Here is how I used to experience love before I met my now ex-husband: I’d fall in love with boys as not a gay boy but as a girl. This kind of love didn’t take too long to implode because regardless of their sexual orientation, the boy preferred either a real live (genetic) girl to one whose femaleness was merely emotional-psychological-political (me) or a male homosexual who was a real boy inside (not me). I guess this actually did lead to masochism, and a lot of bad behavior in the way of dramatically self-hating girls whose self-hating was often a form of glamour. But then, in 1997, I met a bona-fide faggot who truly loved—or rather, and this is an important and beautiful specification, tried with all his might to love—a boy who was really a girl inside. He promised he’d love me forever and the Xeorx-crazed kid in my head fought like crazy against the lifeguard, but soon got fatigued and relaxed into his rescue.
We got hitched and went on a real Elizabeth Taylor-and-Richard Burton-esque ride that lasted basically a decade. The self-hating and self-laceration at not being a “real girl” stopped, and I fully embraced being a wife. But the marriage itself eventually fell apart. Why, who knows. But I think it had something to do with what J.L. Austin said: “to promise is not to try to do anything.” So now that I am back to being a single girl, once again I find myself falling back into that old feeling of ecstatic disintegration. In my teens and twenties, I thought that my body would hold its outline together and make sense if I just had enough sex with boys. I admit, I didn’t have all that much sex, but each perverse action would bring me closer to recognizing this squishy sausage of bones as “my body.” Now that I am in my thirties, things are different.
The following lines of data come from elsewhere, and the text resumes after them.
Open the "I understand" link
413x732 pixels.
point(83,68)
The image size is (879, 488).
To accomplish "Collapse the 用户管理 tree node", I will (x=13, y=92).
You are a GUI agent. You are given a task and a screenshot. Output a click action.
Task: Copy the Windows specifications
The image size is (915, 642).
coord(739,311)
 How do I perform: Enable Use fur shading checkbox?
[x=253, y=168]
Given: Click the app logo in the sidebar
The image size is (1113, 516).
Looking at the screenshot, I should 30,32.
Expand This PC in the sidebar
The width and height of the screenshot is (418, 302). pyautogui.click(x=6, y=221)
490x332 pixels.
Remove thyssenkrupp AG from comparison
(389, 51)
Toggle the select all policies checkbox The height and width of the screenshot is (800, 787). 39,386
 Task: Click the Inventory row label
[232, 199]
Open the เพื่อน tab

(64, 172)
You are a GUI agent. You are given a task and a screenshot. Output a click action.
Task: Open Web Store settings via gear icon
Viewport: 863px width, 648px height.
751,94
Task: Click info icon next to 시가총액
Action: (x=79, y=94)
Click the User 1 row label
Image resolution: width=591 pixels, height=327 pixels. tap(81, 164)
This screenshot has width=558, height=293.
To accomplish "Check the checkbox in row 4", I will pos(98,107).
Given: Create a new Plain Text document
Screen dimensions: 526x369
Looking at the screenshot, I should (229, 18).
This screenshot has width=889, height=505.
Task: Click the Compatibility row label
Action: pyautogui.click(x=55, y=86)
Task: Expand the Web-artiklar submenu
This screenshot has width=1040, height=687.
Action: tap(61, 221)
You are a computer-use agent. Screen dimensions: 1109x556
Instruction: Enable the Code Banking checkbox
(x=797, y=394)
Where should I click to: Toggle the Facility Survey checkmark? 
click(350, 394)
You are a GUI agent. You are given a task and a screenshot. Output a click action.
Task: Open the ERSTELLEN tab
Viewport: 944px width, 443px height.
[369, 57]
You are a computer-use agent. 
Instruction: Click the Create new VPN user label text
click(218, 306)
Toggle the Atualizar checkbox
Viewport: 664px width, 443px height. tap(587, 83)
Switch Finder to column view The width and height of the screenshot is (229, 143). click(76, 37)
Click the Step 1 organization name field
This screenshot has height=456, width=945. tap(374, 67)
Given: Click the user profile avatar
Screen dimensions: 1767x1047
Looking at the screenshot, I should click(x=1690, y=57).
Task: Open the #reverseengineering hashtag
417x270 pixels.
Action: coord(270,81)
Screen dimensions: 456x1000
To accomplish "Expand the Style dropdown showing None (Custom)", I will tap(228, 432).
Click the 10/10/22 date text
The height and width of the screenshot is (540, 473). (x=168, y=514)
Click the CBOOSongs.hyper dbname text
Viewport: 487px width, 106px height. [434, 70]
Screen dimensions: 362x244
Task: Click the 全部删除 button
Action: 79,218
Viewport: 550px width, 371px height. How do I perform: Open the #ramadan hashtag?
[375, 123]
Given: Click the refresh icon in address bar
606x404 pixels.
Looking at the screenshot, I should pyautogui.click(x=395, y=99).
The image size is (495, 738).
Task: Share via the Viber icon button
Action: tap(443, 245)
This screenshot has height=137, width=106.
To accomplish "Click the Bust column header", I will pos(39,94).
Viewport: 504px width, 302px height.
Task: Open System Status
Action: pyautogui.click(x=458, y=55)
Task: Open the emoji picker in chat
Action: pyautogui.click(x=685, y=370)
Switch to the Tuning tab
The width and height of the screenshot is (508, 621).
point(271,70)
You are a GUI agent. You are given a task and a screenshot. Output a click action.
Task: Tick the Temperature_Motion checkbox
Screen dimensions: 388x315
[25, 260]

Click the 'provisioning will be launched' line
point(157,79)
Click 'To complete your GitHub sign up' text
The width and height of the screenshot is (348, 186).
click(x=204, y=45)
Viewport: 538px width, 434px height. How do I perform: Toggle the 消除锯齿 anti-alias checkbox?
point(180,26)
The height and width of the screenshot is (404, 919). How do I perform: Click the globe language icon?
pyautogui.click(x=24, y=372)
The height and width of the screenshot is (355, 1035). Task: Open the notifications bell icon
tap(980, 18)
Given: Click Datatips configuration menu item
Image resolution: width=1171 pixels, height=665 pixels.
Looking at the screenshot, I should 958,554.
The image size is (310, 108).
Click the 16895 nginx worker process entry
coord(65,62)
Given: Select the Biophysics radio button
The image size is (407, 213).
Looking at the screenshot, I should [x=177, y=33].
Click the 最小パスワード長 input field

While I have a comfortable sense of who I am, I now have a hard time even imagining sex with boys I love. When I try, I can’t see or feel my body. Sexual fantasy doesn’t happen because my body has become nothing.
I think I need two of my favorite tee-shirts, like I need two’s of my favorite jeans or sweaters , for this reason: because the truth is, using my feelings to connect with people often makes me feel like I don’t have a body at all. With these copied clothes, it’s like I’m Xeroxing myself over and over, but this time I’m not insuring against the loss of library books but against the loss of myself.
I think I’m in love again because he makes me feel like nothing. Not in a masochistic way of “I’m nothing” but “nothing” as in “nothingness.” My body rattles with such uncertainty of itself that I’m afraid my cells will rattle right out of their skin and I will disintegrate into a pile of slimy, granular stuff.